Given exercise 1:
Return the passage of the text on spiritual fulfillment starting at "Today it seems" and ending at "to the next.".
Given exercise 2:
In the entries, starting at the line that contains "Given: Set Saatavana verkossa to Kyllä" and ending at the end of the entries, substitute "image" for "screenshot" and give only those lines with everything else unchanged. Leave the pictures out of the answer.

Text extract:
Today it seems a growing number of people prefer to describe their interest in the Divine as a spiritual rather than a religious quest. The implication is that a fresh look at spiritual issues requires casting off dogmatic formulas of faith passed on from one generation to the next.
Some of Jesus’ contemporaries apparently thought he advocated abandoning the many formulas of Jewish orthodoxy. He corrected them when he said, “Do not think that I have come to abolish the Law or the Prophets; I have not come to abolish them but to fulfill them” (Matthew 5:17). He was calling attention to the deeper meaning, the natural law from which the ritual is born. Regardless of the presence or absence of religious trappings, every practical spiritual system must have at its core an understanding that is rooted in natural law.
Jeremiah strikes at the heart of the issue with his two sins dialogue. Of course he isn’t talking about water and cisterns. The “spring of living water” is the indwelling presence of God. The broken cistern is the self-image that we have “dug” or adopted as our identity. A cistern must be filled from outside sources such as rain or water that is hauled in. Jeremiah’s “two sins” indicate a breach in natural law, a turning away from our true inner source of life, love, power, and intelligence and looking to external sources such as people, places, and things as our means of fulfillment. This cracked cistern of the self-image can never be filled, never satisfied.
The source of our being carries the true fulfillment we seek. As we open our heart to this inner infilling, we find the satisfaction we seek. The spring of living water, the spiritual fulfillment we seek, has always been with us, a natural law that expresses from the inside out.

Dataset rows:

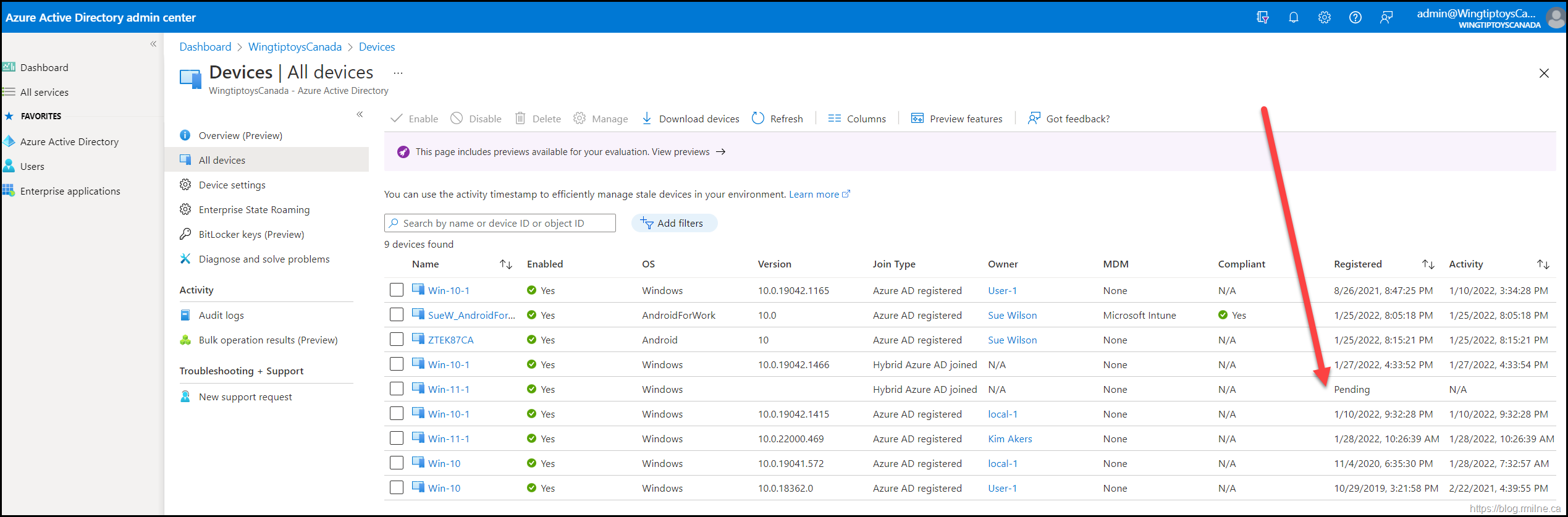
Task: Sort devices by Registered column
Action: (x=1428, y=264)
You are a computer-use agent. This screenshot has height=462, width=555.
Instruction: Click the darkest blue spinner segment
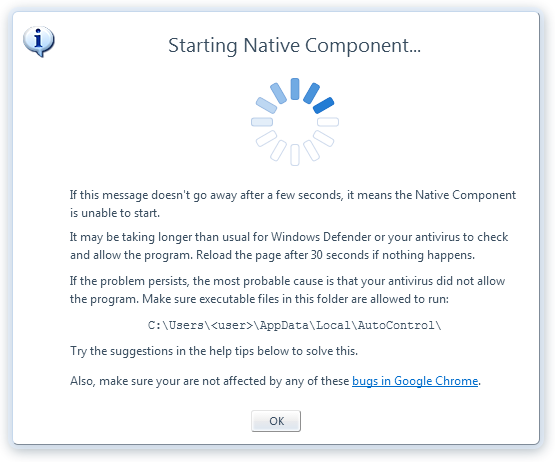324,105
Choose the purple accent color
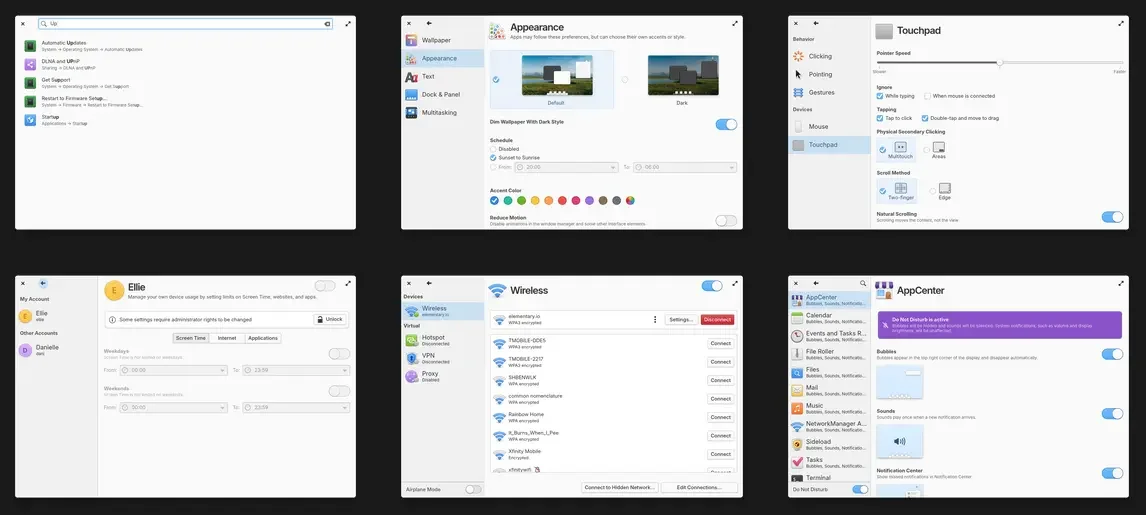Viewport: 1146px width, 515px height. coord(589,200)
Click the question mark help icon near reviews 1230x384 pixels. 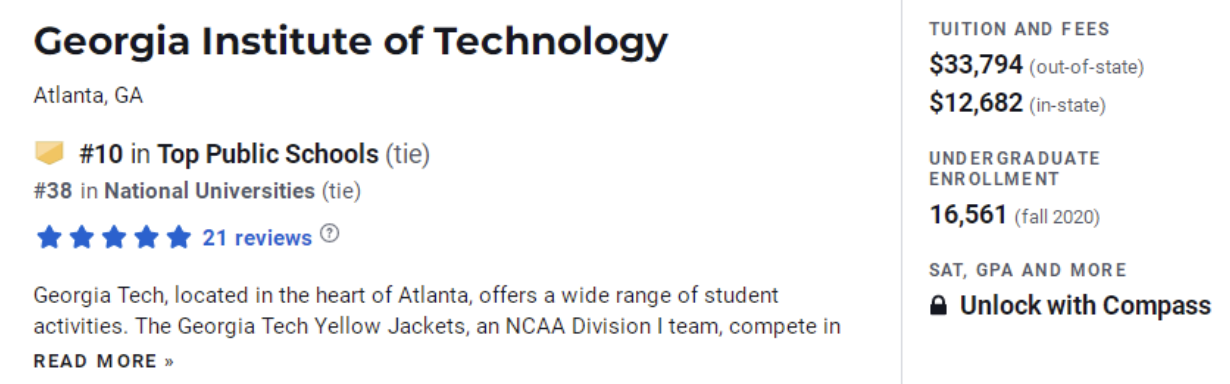[x=330, y=235]
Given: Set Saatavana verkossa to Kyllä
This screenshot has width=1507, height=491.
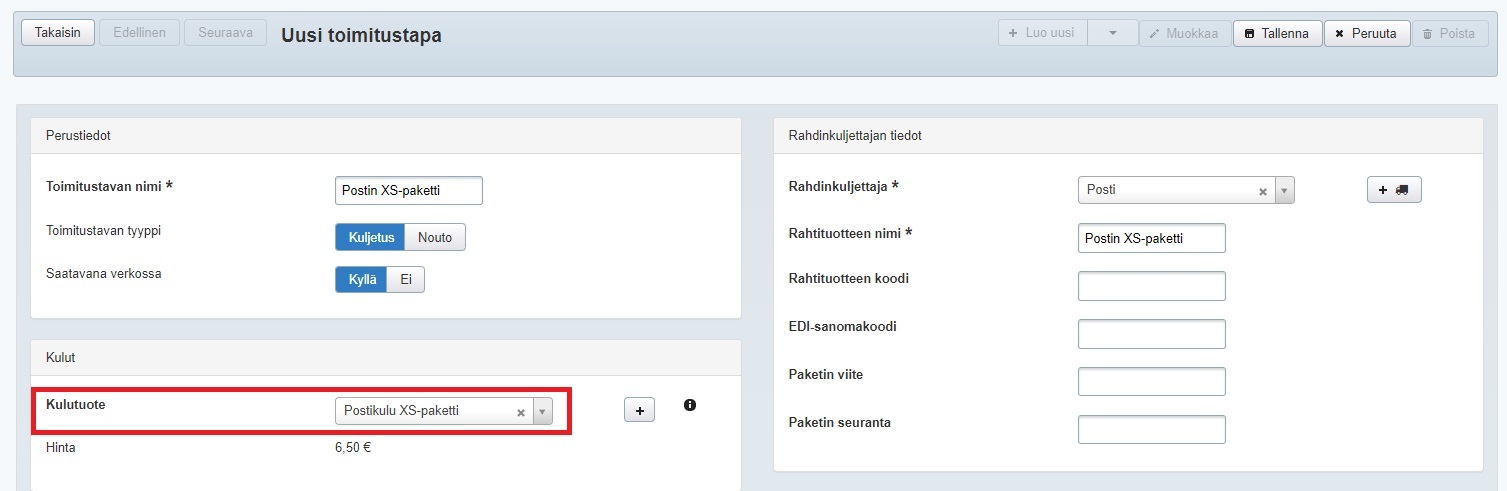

Correct answer 1:
Today it seems a growing number of people prefer to describe their interest in the Divine as a spiritual rather than a religious quest. The implication is that a fresh look at spiritual issues requires casting off dogmatic formulas of faith passed on from one generation to the next.

Correct answer 2:
Given: Set Saatavana verkossa to Kyllä
This image has width=1507, height=491.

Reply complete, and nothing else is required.